An acclaimed science journalist’s extraordinary seven-year investigation into how the U.S. oil and gas industry has avoided environmental regulations and created a dangerous and radioactive public health crisis.
As Justin Nobel traveled the United States reporting on the oil and gas industry he learned a disturbing and little-considered fact: a lot more comes to the surface at a well than just the oil and gas. Each year the industry produces billions of tons of waste, much of it toxic and radioactive. The fracking boom has only worsened the problem. So where does it all go?
Petroleum-238 provides the shocking answer. Shielded by a system of lax regulations and legal loopholes, this waste has been spilled, spread, injected, dumped, and freely emitted across America. Nobel relies on oilfield workers, community activists, a century of academic research, and a trove of never-before released industry and government documents to lay out a series of game-changing reveals into the world’s most powerful industry. None have been more deceived than the industry’s own workers, who are suffering mysterious health maladies and dying from unexplainable cancers.
This book is an impressive work of investigative science journalism with surprising moments of literary beauty, and a welcome breakdown of the false wall corporations and politicians often set between industry workers and environmentalists. In the tradition of Rachel Carson’s Silent Spring, Petroleum-238 is both a landmark work of environmental writing and an urgent call to action.
About the Author
Justin Nobel writes on science and environment for US magazines, investigative sites, and literary journals. His work has been published in Best American Science and Nature Writing and Best American Travel Writing. A book he co-wrote with a death row exonoree, The Story of Dan Bright, was published in 2016 by University of New Orleans Press. His 2020 Rolling Stone magazine story, “America’s Radioactive Secret,” won an award for longform writing with the National Association of Science Writers and inspired this book. Justin’s writing has helped lead to lawsuits, public dialogue, academic research and been taught at Harvard's School of Public Health.

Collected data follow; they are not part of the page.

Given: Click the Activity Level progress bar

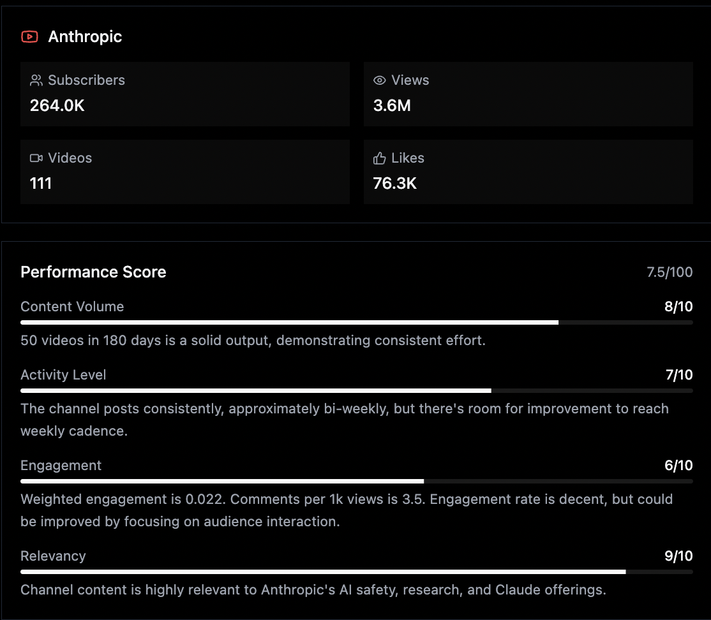Looking at the screenshot, I should pos(356,390).
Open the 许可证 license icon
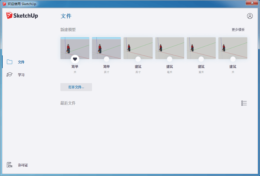Screen dimensions: 260x176 pyautogui.click(x=10, y=165)
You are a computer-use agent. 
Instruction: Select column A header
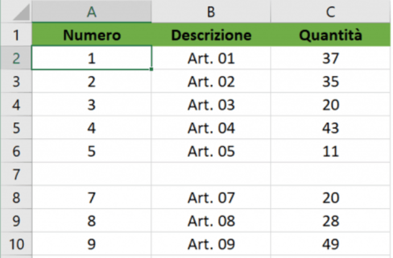(92, 11)
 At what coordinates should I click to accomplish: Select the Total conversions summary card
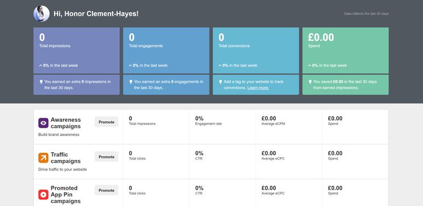tap(256, 50)
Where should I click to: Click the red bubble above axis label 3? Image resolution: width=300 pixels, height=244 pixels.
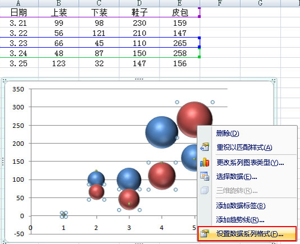tap(129, 199)
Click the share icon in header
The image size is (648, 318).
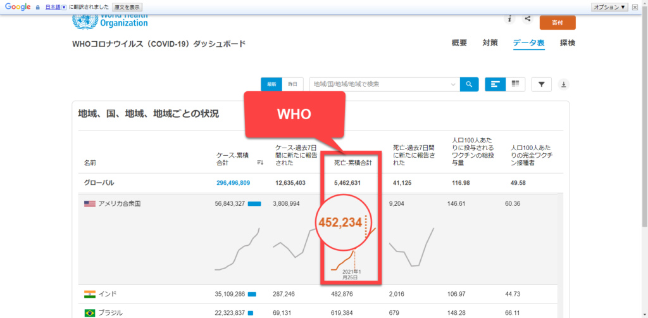tap(528, 19)
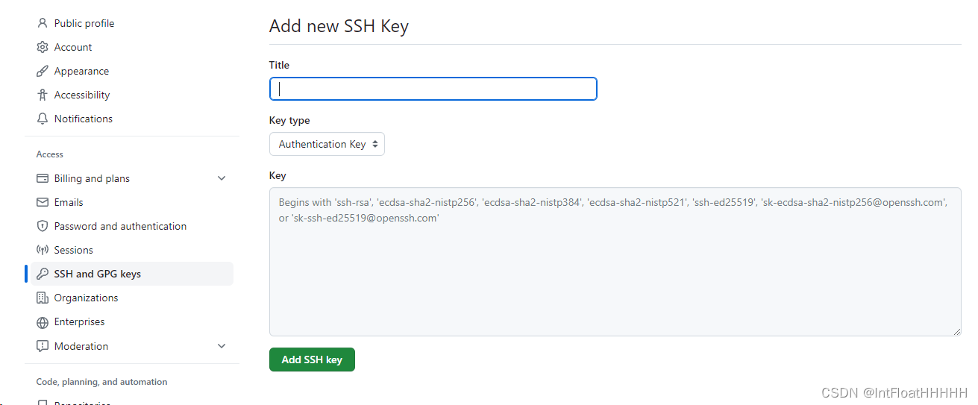
Task: Click the green Add SSH key button
Action: tap(312, 360)
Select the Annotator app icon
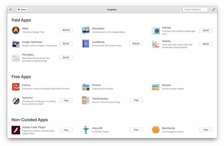The width and height of the screenshot is (224, 146). point(86,30)
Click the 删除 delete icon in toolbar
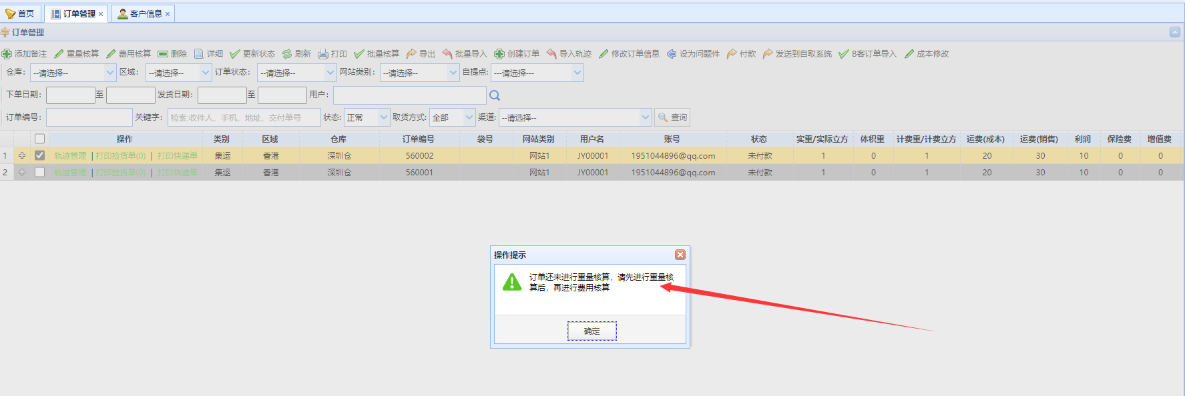 tap(163, 54)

Justin has been reporting on fracking in West Virginia for seven years and one of the first people he met was Pierson Keating's mother, April Pierson-Keating, who was a West Virginia land protector and visionary grassroots activist. April co-founded important Appalachian groups still involved in the fight against fracking and the unregulated industrialization of Appalachia, one of these was the POWHR Coalition (Protect our Water, Heritage, and Rights), another was Mountain Lakes Preservation Alliance. Justin did not know April's son Pierson, but since April's passing they have developed a bond around their shared vision to spotlight her environmental causes and carry her activism forward. Pierson is a musician and presently living in Austin, with deep musical roots in West Virginia, and will be playing music inspired by his mother, the place she called home, and her fight, which is ongoing.